Typically, a markdown file can have a YAML frontmatter at the top (delimited by ---). It contains metadata such as title, date, tags, and so on. When using a markdown files to render your blog’s content the changes such frontmatter is high.

const frontMatterMatch = raw.match(/^---\s*\n([\s\S]*?)\n---\s*\n?/);
let title = file.replace(/\.md$/, '');
let body = raw;

if (frontMatterMatch) {
  const fm = frontMatterMatch[1];
  const t = fm.match(/title:\s*['\"]?(.+?)['\"]?\s*$/m);
  if (t) title = t[1];
  body = raw.slice(frontMatterMatch[0].length);
}

sections.push(
  [`## ${title}`, `Slug: ${file.replace(/\.md$/, '')}`, '', body.trim()].join(
    '\n'
  )
);

The above code block does three things:

Parses the frontmatter to get the post title using the regex: /^---\s*\n([\s\S]*?)\n---\s*\n?/ and then uses another regex to match the title
Strips frontmatter from the content
Keeps the actual markdown body for structure

Combine everything and write it to `llms.txt`

With all the sections collected, the final step is combining them into a single output file:

const output = [header, ...sections].join('\n\n---\n\n');
await writeFile(outputPath, output, 'utf-8');

The join('\n\n---\n\n') creates clear visual separators between each section. The triple-dash (---) is a common markdown horizontal rule, so it renders nicely if anyone views the file in a markdown previewer, while also being unambiguous as a separator for programmatic parsing.

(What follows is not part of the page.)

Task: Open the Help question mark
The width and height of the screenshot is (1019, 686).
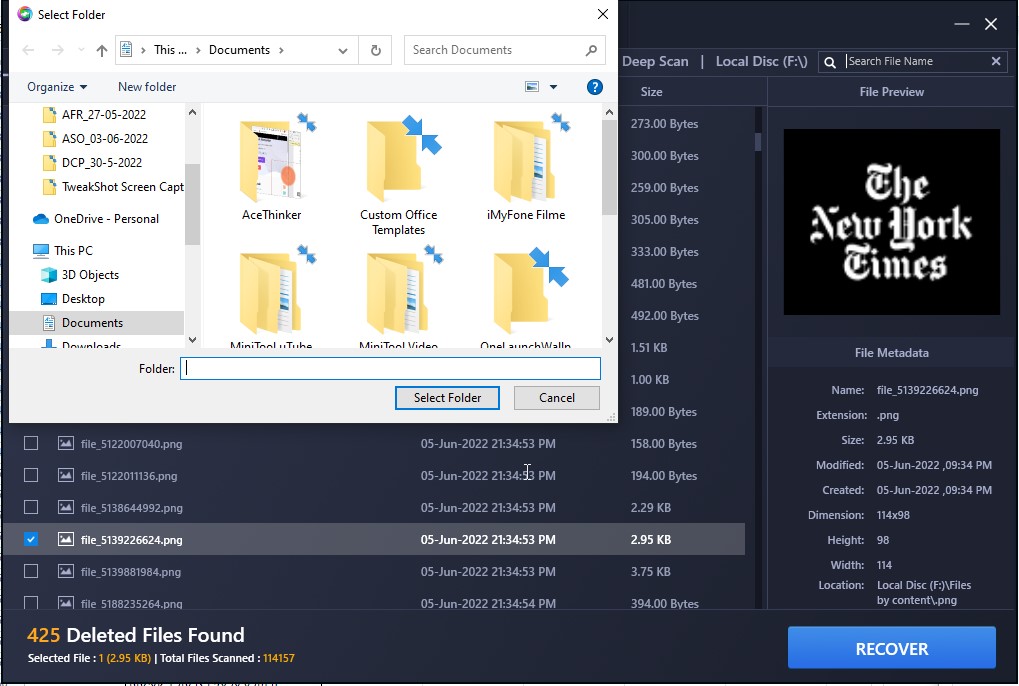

The structure of the final file looks like this:

[Site Title]
[Author]
[Description]

Generated on [timestamp]
Contains the markdown content of each blog post.

---

## [Post 1 Title]
Slug: [post-1-slug]

[Post 1 content...]

---

## [Post 2 Title]
Slug: [post-2-slug]

[Post 2 content...]

---

... and so on

Why `public/` directory

In Astro (and many other static site generators), the public/ directory has special behavior: its contents are copied verbatim to the build output without any processing. This means:

A file at public/llms.txt becomes accessible at https://yourdomain.com/llms.txt
No routing configuration needed
No build-time transformations

Running the script

Once the script is in place, using it is straightforward:

node scripts/generate-llms.mjs

You can add it to the your package.json file:

{
  "scripts": {
    "generate:llms": "node scripts/generate-llms.mjs",
    "prebuild": "npm run generate:llms"
  }
}

Wrapping up

Implementing llms.txt for my Astro blog turned out to be one of those satisfying tasks where the solution is simpler than you initially expect.

If you want to see the live result of this implementation, you can check out my blog’s llms.txt file or check out the complete source code on GitHub.